Görev -
Aşağıdaki Yargıtay kararını tamamıyla, tek bir harfini bile değiştirmeden yeniden yazın.

Kaynak -
Yargıtay Kararı 1. Hukuk Dairesi 2023/747 E. 2023/5550 K. 17.10.2023 T.

YARGITAY KARARI
DAİRE : 1. Hukuk Dairesi
ESAS NO : 2023/747
KARAR NO : 2023/5550
KARAR TARİHİ : 17.10.2023

MAHKEMESİ : … Bölge Adliye Mahkemesi 16. Hukuk Dairesi
SAYISI : 2022/506 E., 2022/2270 K.
HÜKÜM/KARAR : Kısmen Kabul / İstinaf İsteğinin Kabulü
İLK DERECE MAHKEMESİ : … 2. Asliye Hukuk Mahkemesi
SAYISI : 2020/650 E., 2022/3 K.

Taraflar arasındaki tapu iptali ve tescil davasından dolayı yapılan yargılama sonunda İlk Derece Mahkemesince davalı … yönünden davanın reddine, davalı … yönünden taleple bağlı kalınarak 10.000,00 TL’nin tahsiline karar verilmiştir.

Kararın davacı vekili tarafından istinaf edilmesi üzerine, Bölge Adliye Mahkemesince başvurunun kabulü ile İlk Derece Mahkemesi hükmü kaldırılarak yeniden hüküm kurulmak suretiyle davanın kabulüne karar verilmiştir.

Veri kümesi satırları -
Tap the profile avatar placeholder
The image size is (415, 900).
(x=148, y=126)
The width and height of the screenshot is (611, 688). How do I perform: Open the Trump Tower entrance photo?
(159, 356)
==
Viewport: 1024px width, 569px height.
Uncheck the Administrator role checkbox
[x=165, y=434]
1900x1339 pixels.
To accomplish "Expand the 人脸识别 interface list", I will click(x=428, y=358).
==
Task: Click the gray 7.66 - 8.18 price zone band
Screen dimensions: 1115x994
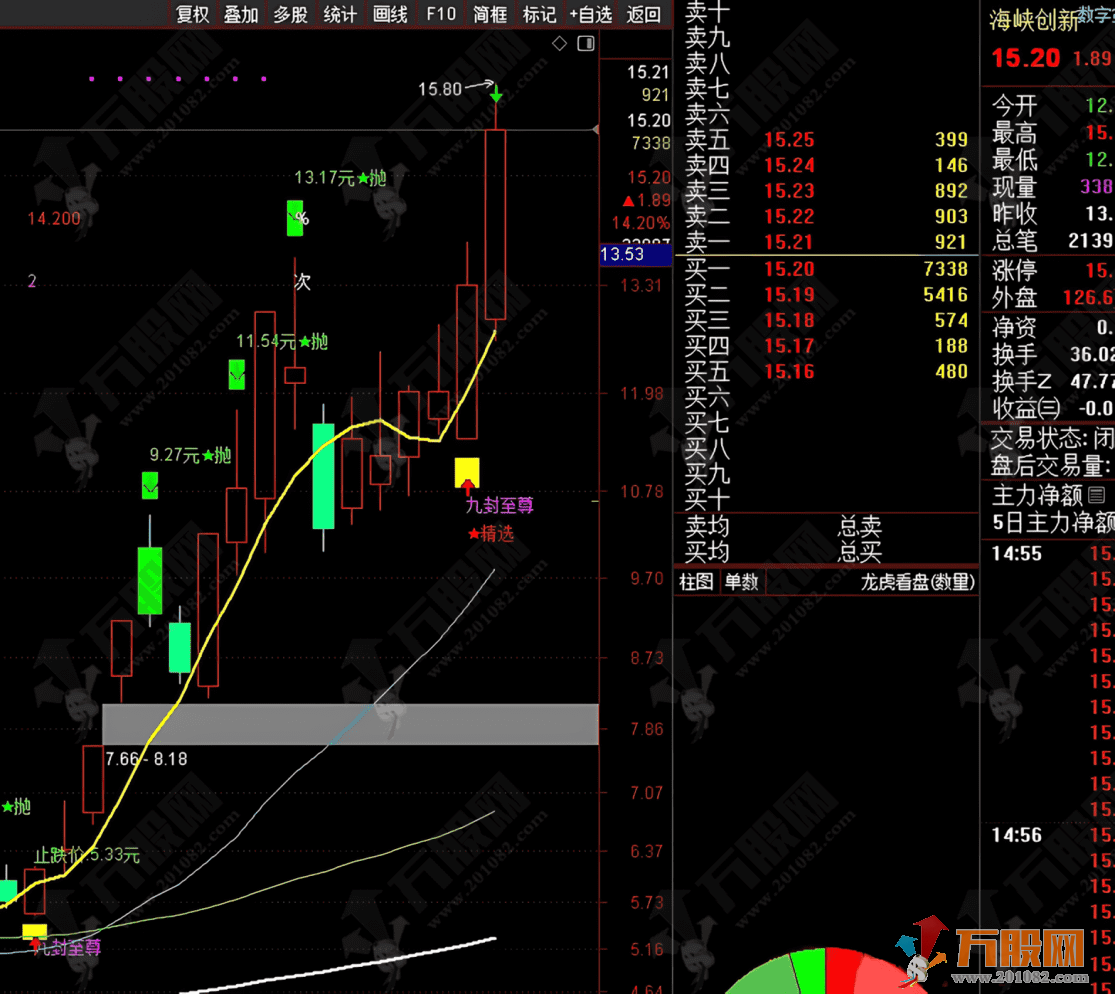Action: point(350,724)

Alıştırmanın cevabı -
Yargıtay Kararı 1. Hukuk Dairesi 2023/747 E. 2023/5550 K. 17.10.2023 T.

YARGITAY KARARI
DAİRE : 1. Hukuk Dairesi
ESAS NO : 2023/747
KARAR NO : 2023/5550
KARAR TARİHİ : 17.10.2023

MAHKEMESİ : … Bölge Adliye Mahkemesi 16. Hukuk Dairesi
SAYISI : 2022/506 E., 2022/2270 K.
HÜKÜM/KARAR : Kısmen Kabul / İstinaf İsteğinin Kabulü
İLK DERECE MAHKEMESİ : … 2. Asliye Hukuk Mahkemesi
SAYISI : 2020/650 E., 2022/3 K.

Taraflar arasındaki tapu iptali ve tescil davasından dolayı yapılan yargılama sonunda İlk Derece Mahkemesince davalı … yönünden davanın reddine, davalı … yönünden taleple bağlı kalınarak 10.000,00 TL’nin tahsiline karar verilmiştir.

Kararın davacı vekili tarafından istinaf edilmesi üzerine, Bölge Adliye Mahkemesince başvurunun kabulü ile İlk Derece Mahkemesi hükmü kaldırılarak yeniden hüküm kurulmak suretiyle davanın kabulüne karar verilmiştir.